La monja que deseare ver deudos para su consuelo, si no son espirituales, téngase por imperfecta; crea no está desposeída, no está sana, no tendrá libertad de espíritu. No tendrá entera paz, menester ha médico (CP 8,2-3).
Teresa de Jesús mira ahora a su grupo de doce monjas del convento de san José, que ella preside, para hacerlas reflexionar en la consigna de Jesús a los discípulos de dejarlo todo para seguirlo a El:” Si no lo dejáis todo, no podéis ser mis discípulos”. Jesús asignó al corazón del discípulo esa tarea de dejación y desprendimiento. A El se le sigue con el amor, más que con los pasos.

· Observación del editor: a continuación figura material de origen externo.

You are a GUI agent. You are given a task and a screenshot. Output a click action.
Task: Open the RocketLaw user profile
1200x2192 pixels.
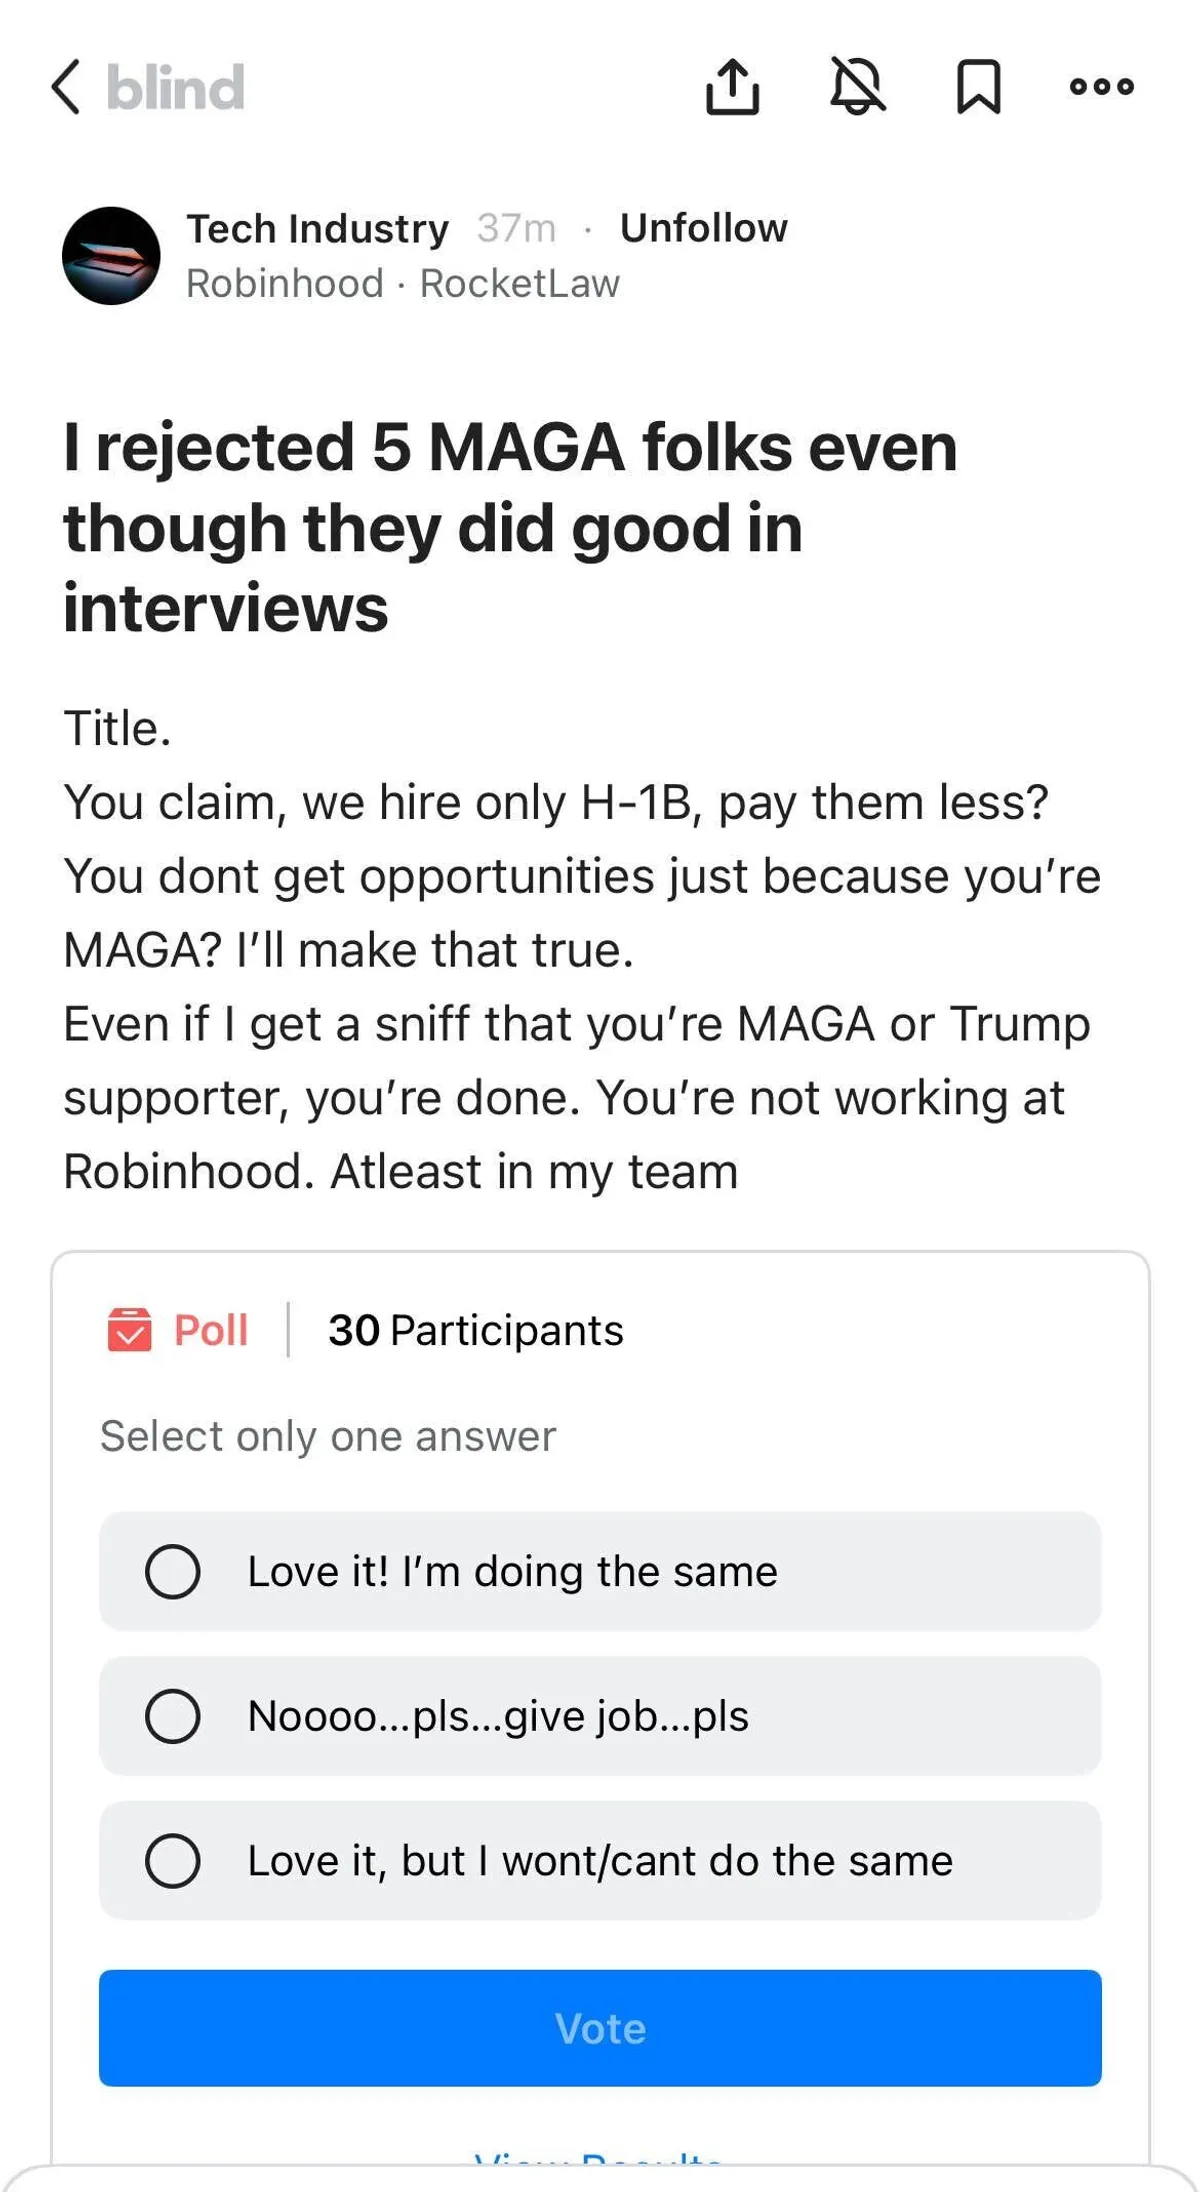[x=520, y=284]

La línea de fuerza , en este capítulo 8º, está marcada por dos flechas orientadoras que apuntan a lo profundo: profunda necesidad de libertad interior, y absoluta necesidad de entregarse a sí mismo sin reticencias ni reservas, según comenta el P. Tomás Álvarez. El hombre superficial suele sentirse saciado con la libertad exterior, libertad en bruto. Que nada ni nadie le ate las manos o los pies; que no le impidan la libertad en acción ni la libertad de movimientos.
Aquí Teresa trata de otra necesidad de libertad profunda. Libertad de la persona, retenida por invisibles amarras psicológicas y morales, que le impiden el libre vuelo hacia la perfección. Teresa no teoriza. Tiene una experiencia clara de ese trance vivido amargamente por ella misma cuando “deseaba vivir, que bien entendía que no vivía sino que peleaba con una sombra de muerte, y no había quien me diese vida, y no la podía yo tomar” (Vida,8,12). Al fin, cayó en la cuenta de que se llega a la libertad interior desde la necesidad de darse por entero a Dios y a los hermanos. Y desde su experiencia personal, termina prorrumpiendo en una oración. La escuchamos:
Cuanto a lo exterior, ya se ve cuán apartadas estamos aquí de todo.¡ Oh, hermanas!, entended, por amor de Dios, la gran merced que el Señor ha hecho a las que trajo aquí, y cada una lo piense bien en si, pues en solas doce quiso su Majestad fueseis una.
¡Bendito seáis vos, mi Señor, y alabeos todo lo criado, que esta merced tampoco se puede servir como otras muchas que me habéis hecho, que darme estado de monja fue grandísima! Y como lo he sido tan ruin, no os fiasteis, Señor, de mí, porque donde había muchas juntas buenas no se echara de ver así mi ruindad hasta que se me acabara la vida. Y me trajisteis adonde, por ser tan pocas que parece imposible dejarse de entender, porque ande con más cuidado, quitándome todas las ocasiones. Ya no hay disculpa para mí, Señor, yo lo confieso, y así he más menester vuestra misericordia, para que perdonéis la que tuviere.
La monja que deseare ver deudos para su consuelo, si no son espirituales, téngase por imperfecta; crea no está desposeída, no está sana, no tendrá libertad de espíritu. No tendrá entera paz, menester ha médico (CP 8,2-3).